The second types of buyers are other practices. Often, acquirers have built an efficient practice, and believe that they can squeeze inefficiencies out of smaller practices and make them more profitable. These acquirers usually have methods and processes that, when shared, make the acquired practice more profitable and thus more valuable.
These acquirers may have a long range plan of building a bigger practice, which would make them more valuable to the third type of buyer, private equity backed management service organizations, or “MSOs”. While some MSOs are not backed by private equity, we will assume for the purposes of this discussion, that they are. This type of transaction involves the MSO purchasing the non-clinical assets of a practice, including goodwill. The practice owners often sell their ownership in the practice to a physician who may be “friendly” with the MSO. The friendly physician, simultaneous with the closing, causes to enter into a long term management services agreement (MSA) with the MSO. These types of transactions have become popular among practices because, well, adult money changes hands at closing. The MSO receives a return on its investment through the fees paid under the MSA. Often, these fees are paid from the reduced compensation of the providers in the practice. Further, in many of these transactions, owners in the practice are required to “roll-over” purchase price into the MSO as an investment.
What Is Your Timing?
Often, timing can dictate the type of purchaser whom you pursue. We have helped smaller practices whose founder has experienced health issues and must transition his or her practice on a short time frame. Founders often do this to transition loyal employees and to address the nightmarish administrative burden of administering patient charts of a closed practice. In those cases, hospitals or other practices may be a better fit because there is often a prior working relationship between the buyer and seller.
Donating Your Practice
Another exit strategy is for the founding physician to donate his or her practice to a non-profit hospital. With some significant caveats, a physician may be able to deduct as a charitable contribution the appraised value of his or her practice. This allows the physician to meet his or her transition goals with respect to employees and patient charts, while at the same time giving him or her significant tax advantages that may outweigh mere liquidation value of the practice.
What Are Your Goals?
If you have plenty of time to search for a buyer, then your goal is to obtain the most value for your practice. This is not only a function of purchase price, but also depends on the tax treatment of the consideration you receive. For example, if your practice is a C corporation and you sell assets, the corporation will pay tax on the gain resulting from the sale, and the C corporation’s shareholders will pay tax on the dividend they receive as a result of the sale. C corporation dividends are not deductible by the C corporation. As a result, this phenomenon is often referred to as a “double tax” since the C corporation pays tax on the gain and the shareholders pay tax on the resulting dividend.

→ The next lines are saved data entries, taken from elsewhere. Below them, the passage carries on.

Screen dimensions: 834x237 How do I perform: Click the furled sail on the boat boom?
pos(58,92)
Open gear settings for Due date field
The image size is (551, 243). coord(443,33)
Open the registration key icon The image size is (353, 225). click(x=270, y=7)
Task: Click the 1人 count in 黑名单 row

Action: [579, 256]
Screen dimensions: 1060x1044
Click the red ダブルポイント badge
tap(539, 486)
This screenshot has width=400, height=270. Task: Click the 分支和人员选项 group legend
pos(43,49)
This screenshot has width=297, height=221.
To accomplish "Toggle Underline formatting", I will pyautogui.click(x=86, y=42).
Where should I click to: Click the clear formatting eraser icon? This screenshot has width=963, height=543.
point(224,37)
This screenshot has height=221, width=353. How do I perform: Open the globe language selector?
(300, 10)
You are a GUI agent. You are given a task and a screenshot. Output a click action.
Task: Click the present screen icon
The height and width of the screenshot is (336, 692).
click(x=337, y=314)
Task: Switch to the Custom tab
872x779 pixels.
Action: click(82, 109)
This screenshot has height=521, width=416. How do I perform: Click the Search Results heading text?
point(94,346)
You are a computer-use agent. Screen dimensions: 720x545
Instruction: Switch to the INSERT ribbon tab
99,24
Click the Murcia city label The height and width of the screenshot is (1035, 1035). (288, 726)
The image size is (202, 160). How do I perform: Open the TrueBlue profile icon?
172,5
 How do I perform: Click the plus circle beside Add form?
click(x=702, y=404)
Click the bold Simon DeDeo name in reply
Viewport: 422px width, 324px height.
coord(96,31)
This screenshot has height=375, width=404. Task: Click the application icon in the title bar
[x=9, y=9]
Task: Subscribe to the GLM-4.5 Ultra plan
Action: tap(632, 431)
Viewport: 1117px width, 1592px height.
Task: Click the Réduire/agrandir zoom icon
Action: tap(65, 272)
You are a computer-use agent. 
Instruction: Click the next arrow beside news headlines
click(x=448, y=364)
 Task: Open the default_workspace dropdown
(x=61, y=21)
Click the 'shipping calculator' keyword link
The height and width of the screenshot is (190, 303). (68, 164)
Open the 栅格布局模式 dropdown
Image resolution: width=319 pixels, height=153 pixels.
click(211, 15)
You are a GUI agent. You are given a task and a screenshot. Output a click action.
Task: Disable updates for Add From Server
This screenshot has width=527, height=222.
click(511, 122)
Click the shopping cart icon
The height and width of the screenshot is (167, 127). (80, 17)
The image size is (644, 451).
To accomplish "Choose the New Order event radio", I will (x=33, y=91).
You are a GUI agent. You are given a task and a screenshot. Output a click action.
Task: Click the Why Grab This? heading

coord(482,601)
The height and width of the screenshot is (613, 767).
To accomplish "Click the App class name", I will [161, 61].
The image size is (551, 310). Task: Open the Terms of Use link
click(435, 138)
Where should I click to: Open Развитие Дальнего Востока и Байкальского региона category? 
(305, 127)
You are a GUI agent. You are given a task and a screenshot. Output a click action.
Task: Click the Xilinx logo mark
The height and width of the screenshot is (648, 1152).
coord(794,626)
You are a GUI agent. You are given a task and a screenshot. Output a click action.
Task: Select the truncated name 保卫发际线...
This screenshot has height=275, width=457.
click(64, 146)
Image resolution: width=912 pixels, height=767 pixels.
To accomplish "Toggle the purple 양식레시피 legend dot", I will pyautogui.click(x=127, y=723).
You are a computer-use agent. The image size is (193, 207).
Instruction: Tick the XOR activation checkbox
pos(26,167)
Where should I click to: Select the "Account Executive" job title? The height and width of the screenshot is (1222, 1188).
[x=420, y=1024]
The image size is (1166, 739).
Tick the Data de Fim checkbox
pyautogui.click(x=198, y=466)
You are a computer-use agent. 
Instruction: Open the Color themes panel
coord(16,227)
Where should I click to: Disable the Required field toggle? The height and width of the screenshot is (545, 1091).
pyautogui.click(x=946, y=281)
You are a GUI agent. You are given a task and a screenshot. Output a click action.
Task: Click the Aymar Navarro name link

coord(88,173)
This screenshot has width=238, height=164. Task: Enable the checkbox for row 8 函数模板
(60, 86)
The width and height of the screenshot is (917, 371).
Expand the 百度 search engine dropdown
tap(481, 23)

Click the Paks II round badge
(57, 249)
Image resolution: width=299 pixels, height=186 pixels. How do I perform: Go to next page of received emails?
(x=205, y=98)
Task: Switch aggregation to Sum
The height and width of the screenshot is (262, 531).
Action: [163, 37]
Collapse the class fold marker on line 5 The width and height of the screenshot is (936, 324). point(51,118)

The goal should be to structure the transaction so that there is no double tax, that the proceeds received by the owners are taxed at what have been lower capital gains rates, and that the tax on any roll-over equity be deferred until that roll-over equity is liquidated. This is often easier said than done.
Second Bites of the Apple
As a general rule, if practices sell to private equity, they are often valued based on a multiple of “EBITDA,” which is “earnings before interest, taxes, depreciation, and amortization.” Also, as a general rule, larger practices can often command a higher multiple of EBITDA than a comparably run smaller practice. One way to think of this is that one practice with 100 providers would be more valuable than the sum of the value of 50 practices with two providers each. This matters because with practice and MSO acquirers, the selling physicians may be asked to roll-over equity into the new enterprise. The goal of course is that the new enterprise will grow and prosper, and the rolled over equity will create another liquidity event for the physicians.
Not as Easy as It Looks
The complexity of a sale is often dictated by the type of buyer. In a hospital transaction, there is usually an asset purchase agreement and employment agreements for the providers. Since hospitals are exempt from the prohibition on the corporate practice of medicine, they can either directly employ the acquired physician, or own an operating LLC that does so. Further, an acquiring practice can directly employ the acquired physicians. The rub comes when lay companies like MSOs are purchasing non-clinical assets. Because MSOs cannot own medical practices, the transactions involving their relationships with medical practices are often fraught with peril. In short, don’t try this at home.